At the beginning of the week I decided my original plan to immediately make a spreadsheet didn’t really fit the material, and if I tried it, I’d end up with only a superficial understanding of the content. So I explored, rethought, and decided to start with learning OWL and the corresponding software Protege and translate the different kinds of Semantic Web statements into the other modeling languages. OWL will perhaps help me take notes on the rest of the project, which will center around learning logic via the book Meaning and Argument by Lepore, and I’ll translate the different kinds of logical statements too.
I spent the rest of the week setting up the way I wanted to work, which involved a private GitHub repository, some scripts to test out the languages I’m learning, and some planning about the note-taking format I want to develop as I go along, which is based on the data serialization format YAML.
Last time I lost weight, I was on a low-carb diet, and when I switched to calorie counting, I lost nothing, so I concluded my body didn’t work the conventional way and I’d have to drastically reduce my carbs every time. Well I’m back to counting calories because of this cholesterol control diet, and the eating routine I’ve started with is low enough on calories that I lost almost 4 pounds the first week, about 2 more than you should safely be losing—oops—so I guess it does work after all. I’m making progress on reducing the saturated fat in my diet, and now I’m adding a soluble fiber supplement and one for plant sterols and stanols.
I finished Righting Software by Juval Löwy, a well-known software consultant I hadn’t heard of till someone in a blog comment recommended him.
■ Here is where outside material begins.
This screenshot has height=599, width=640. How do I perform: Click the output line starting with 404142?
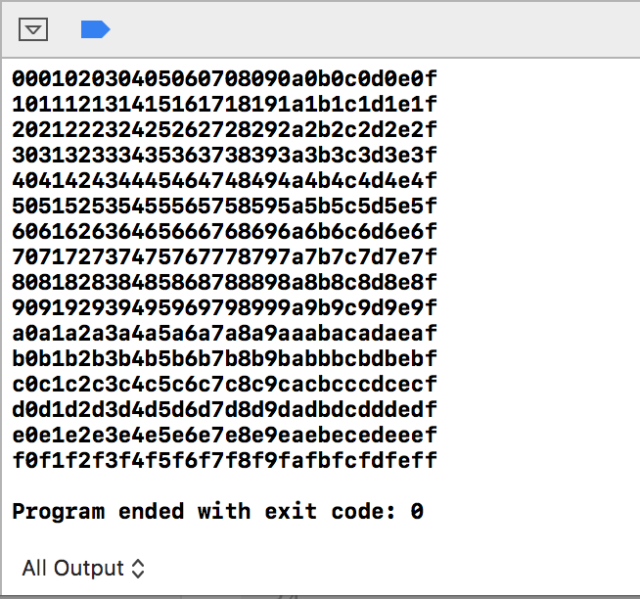[224, 180]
I was curious about his book because he offers a somewhat different angle on software and project design than other authors I read, who tend to be friends with each other and work at the same places, so it’s worthwhile to get an outside perspective. I don’t know if his ideas are actually better, but he claims to take an engineering approach to software development, and I want to try them out. If you want an idea of what he says, I’ve made a playlist of videos from his YouTube channel that cover many of the book’s topics arranged in roughly the book’s order.
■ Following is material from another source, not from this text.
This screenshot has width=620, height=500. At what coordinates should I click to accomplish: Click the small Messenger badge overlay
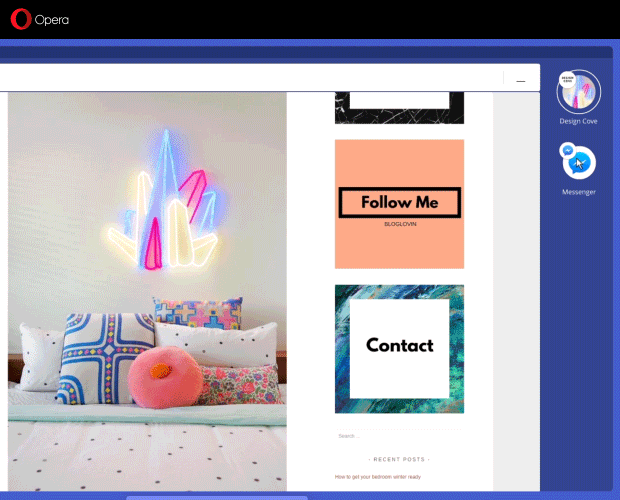[567, 150]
After that I listened to Microservices Patterns by Chris Richardson, and not in text-to-speech, because it actually has an audiobook for some reason and also a nicely organized website. According to reviews, the book covers all the standard industry solutions to the standard challenges a microservice architecture creates, so I feel prepared if I ever get around to creating that kind of software. I’m thinking about using some of the concepts on our ebook production tools at work, since they’re already a collection of loosely collaborating apps.
My pastor wants us to read through the Bible again this year, and I decided to make that my Lent activity like it was last year, listening to a whole audio Bible. This year I think I’ll do the NKJV, which has been languishing in my audio Bible collection.
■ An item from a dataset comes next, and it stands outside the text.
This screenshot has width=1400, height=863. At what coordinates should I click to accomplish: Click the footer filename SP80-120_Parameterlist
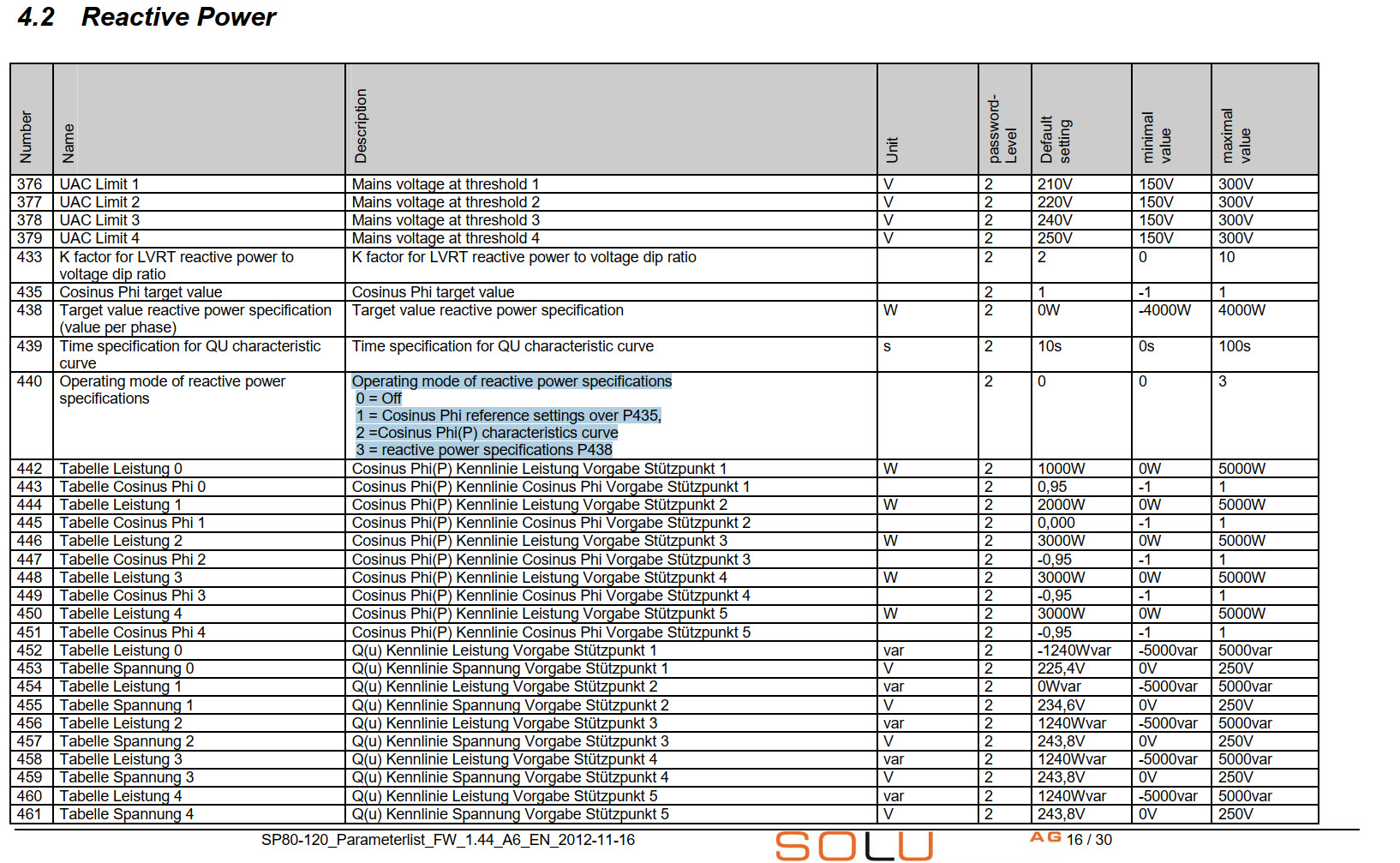[x=447, y=840]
Monday Tim and I went to see Star Wars: The Rise of Skywalker, which I liked okay, but the whole time I felt like I was watching someone’s over-the-top fanfiction. Were all the movies so frantically epic and I never noticed? One of my favorite things about Star Wars is hearing people’s responses to it, so I’ve enjoyed seeing all the critical videos YouTube has been recommending me (warning: spoilers in the links).
I also saw Rise of Skywalker. All of the movies were epic, but not like this one. Not a movie I would watch again.
I’m glad I’m not the only one who thought so.